I did look at this at that time and I think I went one step further and made __doc__ a descriptor so inspect would only be imported if your class was missing a docstring and something actually tried to read it.

I also didn’t manage to find this docstring generating behaviour in the dataclasses documentation? I’m not entirely sure what its purpose is?

3 Likes

It feels like there’s more that could / should be able to cached here. For modules which don’t do lots of dynamic behavior in their globals (just define functions), feels to me like should be able to have the interpreter run a lot less bytecode and just say “here is this module’s dictionary”, “here is the interpreter’s dictionary”, “do a dictonary merge” which my brain says is fairly fast.

Definitely nice to do less computation (see also: Time to run python program_name.py vs python -m program_name), where caching makes a big difference. It’s nice deferring imports by hand when it’s not to hard, but it doesn’t seem like something should have to think or worry about; that there’s some underlying pieces could improve around module bytecode which always builds the same interpreter state.

Definitely when get to things which build more complex interpreter state, such as class hierarchies, dataclasses, and regex compiles can be more complicated, and in python code caches commonly get built for those, but there’s a bit of a gap across the board. Most big codebases / python modules I’ve looked at work to keep global work to just “imports, define functions, define classes, here’s main entrypoint”, the CPython standard library seems to do that a lot in the pieces I’ve looked at.

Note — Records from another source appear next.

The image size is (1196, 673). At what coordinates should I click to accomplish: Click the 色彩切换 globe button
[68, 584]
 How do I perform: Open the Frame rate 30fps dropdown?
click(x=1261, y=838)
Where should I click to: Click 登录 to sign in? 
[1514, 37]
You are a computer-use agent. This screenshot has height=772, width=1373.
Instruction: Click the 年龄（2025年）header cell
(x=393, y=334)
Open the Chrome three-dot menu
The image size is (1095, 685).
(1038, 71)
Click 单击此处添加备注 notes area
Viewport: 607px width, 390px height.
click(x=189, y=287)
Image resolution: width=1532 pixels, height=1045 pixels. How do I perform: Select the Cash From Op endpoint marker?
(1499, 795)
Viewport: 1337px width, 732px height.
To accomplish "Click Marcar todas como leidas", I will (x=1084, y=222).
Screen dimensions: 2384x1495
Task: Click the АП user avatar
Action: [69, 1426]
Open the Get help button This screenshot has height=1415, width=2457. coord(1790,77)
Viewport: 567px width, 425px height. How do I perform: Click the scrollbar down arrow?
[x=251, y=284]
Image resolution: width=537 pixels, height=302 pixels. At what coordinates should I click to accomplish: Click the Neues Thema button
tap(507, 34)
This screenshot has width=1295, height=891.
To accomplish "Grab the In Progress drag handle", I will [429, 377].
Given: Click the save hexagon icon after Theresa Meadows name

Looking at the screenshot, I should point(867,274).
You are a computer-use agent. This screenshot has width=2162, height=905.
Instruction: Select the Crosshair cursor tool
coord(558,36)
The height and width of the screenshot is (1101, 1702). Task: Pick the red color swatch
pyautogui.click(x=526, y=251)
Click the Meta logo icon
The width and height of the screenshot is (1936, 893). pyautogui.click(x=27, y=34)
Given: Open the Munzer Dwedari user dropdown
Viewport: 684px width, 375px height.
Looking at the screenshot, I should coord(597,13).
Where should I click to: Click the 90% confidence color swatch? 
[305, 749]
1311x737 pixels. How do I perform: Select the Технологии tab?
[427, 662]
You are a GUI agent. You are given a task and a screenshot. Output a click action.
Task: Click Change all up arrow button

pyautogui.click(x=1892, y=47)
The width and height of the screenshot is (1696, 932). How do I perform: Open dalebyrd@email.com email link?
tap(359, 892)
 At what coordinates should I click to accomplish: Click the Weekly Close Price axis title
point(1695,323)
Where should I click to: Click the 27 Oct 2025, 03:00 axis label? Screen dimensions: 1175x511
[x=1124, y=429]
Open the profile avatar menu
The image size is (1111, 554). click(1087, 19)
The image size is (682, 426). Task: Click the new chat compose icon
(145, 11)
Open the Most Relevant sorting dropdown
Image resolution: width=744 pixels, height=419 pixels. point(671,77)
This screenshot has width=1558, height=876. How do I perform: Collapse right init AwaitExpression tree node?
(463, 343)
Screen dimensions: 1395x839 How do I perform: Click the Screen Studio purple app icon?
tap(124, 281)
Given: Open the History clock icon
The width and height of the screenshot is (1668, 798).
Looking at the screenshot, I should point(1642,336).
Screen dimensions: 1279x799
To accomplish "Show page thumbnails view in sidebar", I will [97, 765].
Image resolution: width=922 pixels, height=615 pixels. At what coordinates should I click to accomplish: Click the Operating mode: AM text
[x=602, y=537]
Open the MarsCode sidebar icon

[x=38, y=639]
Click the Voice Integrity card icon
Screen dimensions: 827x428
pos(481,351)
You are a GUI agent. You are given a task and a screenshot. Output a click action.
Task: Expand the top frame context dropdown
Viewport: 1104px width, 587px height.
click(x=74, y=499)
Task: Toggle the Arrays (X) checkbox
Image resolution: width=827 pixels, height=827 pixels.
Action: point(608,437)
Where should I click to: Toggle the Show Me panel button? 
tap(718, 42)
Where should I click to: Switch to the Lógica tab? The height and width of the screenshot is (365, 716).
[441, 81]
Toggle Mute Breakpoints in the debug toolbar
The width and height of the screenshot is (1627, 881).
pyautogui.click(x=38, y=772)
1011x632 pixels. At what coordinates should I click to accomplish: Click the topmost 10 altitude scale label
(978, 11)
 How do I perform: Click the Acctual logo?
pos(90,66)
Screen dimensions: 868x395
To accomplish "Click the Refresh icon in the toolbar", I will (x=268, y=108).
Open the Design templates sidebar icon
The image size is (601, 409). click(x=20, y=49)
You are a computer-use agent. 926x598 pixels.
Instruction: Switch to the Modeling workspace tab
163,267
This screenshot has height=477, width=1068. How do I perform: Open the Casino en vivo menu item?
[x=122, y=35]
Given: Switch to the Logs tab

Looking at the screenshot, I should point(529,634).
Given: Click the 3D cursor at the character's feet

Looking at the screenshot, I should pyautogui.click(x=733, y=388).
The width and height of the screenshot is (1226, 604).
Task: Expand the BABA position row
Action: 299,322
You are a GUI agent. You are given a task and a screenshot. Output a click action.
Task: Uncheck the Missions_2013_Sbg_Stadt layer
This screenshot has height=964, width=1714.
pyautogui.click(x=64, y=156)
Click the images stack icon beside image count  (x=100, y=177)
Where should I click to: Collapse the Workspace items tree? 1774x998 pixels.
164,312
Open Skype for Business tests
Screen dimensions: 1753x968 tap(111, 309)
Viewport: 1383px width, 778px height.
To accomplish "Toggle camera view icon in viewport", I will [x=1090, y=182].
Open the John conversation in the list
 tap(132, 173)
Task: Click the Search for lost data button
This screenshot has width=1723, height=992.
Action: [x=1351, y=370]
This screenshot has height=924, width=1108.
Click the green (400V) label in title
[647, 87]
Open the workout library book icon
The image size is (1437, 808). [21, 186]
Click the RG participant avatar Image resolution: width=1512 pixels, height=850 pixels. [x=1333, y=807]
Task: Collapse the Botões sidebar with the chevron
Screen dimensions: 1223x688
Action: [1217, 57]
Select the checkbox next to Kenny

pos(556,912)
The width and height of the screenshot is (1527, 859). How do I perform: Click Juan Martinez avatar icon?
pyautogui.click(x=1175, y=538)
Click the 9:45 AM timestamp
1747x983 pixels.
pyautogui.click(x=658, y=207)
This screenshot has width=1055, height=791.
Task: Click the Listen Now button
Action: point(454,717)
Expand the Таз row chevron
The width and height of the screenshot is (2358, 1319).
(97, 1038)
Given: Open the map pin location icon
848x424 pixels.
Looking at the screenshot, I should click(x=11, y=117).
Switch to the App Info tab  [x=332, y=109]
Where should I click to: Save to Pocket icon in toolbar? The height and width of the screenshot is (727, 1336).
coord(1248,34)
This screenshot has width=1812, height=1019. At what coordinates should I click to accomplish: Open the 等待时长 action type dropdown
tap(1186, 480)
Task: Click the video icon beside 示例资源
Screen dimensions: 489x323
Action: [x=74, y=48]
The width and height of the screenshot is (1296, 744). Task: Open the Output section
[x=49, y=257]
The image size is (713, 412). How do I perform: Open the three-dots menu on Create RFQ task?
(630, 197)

Being able to take a module and “reduce” its import from “run this code” to “merge these dictionaries” + see what is dynamic / unable to be “cached” (inspects external data like os.enivron, etc) feels like could make broad improvements without needing to change the python standard of “import at top of program” and add more that developers need to learn. Feels like a lot of modules do the same thing over and over once installed (ex. regex compilation), and can’t cache that today unless they build their own out of interpreter caches. For things which can be constant folded, make that tradeoff and do less (load from pycache/disk vs. run, possibly with “only in these cases use this cache data”).